[Given records — start]
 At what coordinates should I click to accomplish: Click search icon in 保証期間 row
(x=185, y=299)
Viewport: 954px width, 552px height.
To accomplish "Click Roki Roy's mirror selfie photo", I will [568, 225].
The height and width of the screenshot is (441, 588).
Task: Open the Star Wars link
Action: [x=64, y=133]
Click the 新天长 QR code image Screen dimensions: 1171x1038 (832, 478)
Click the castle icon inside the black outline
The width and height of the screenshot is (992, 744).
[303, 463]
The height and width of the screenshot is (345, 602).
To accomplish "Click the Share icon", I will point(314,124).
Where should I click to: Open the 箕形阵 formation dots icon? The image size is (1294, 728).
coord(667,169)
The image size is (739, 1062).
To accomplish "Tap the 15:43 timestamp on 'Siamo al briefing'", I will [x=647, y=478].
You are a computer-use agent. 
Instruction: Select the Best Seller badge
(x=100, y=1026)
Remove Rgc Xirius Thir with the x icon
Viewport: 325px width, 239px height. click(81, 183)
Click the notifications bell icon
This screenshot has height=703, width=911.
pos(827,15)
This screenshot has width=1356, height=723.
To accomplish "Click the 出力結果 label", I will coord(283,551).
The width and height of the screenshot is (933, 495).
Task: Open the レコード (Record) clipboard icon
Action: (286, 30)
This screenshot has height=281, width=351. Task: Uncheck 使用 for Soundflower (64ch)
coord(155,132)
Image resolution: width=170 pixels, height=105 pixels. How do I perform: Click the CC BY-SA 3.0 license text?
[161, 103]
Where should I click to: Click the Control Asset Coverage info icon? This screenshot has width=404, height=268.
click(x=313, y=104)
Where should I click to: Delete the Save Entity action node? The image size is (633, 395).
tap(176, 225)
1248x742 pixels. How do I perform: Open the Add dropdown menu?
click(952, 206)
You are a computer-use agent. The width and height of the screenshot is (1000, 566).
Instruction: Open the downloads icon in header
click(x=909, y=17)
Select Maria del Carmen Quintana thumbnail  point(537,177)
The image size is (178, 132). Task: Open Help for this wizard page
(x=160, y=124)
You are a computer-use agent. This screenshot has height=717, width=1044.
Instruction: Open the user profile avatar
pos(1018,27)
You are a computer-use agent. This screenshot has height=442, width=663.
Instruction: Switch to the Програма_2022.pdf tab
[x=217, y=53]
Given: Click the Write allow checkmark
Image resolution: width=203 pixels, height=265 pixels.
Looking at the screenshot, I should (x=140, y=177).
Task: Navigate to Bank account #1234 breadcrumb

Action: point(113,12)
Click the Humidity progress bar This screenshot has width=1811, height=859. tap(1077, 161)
[Given records — finish]
- **Assignment**: Whichever lines of the data include the word "agent", pull them out.

- **Task response**:
You are a computer-use agent. 
You are a computer-use agent. The width and height of the screenshot is (1000, 566).
You are a computer-use agent. This screenshot has height=717, width=1044.
You are a computer-use agent. This screenshot has height=442, width=663.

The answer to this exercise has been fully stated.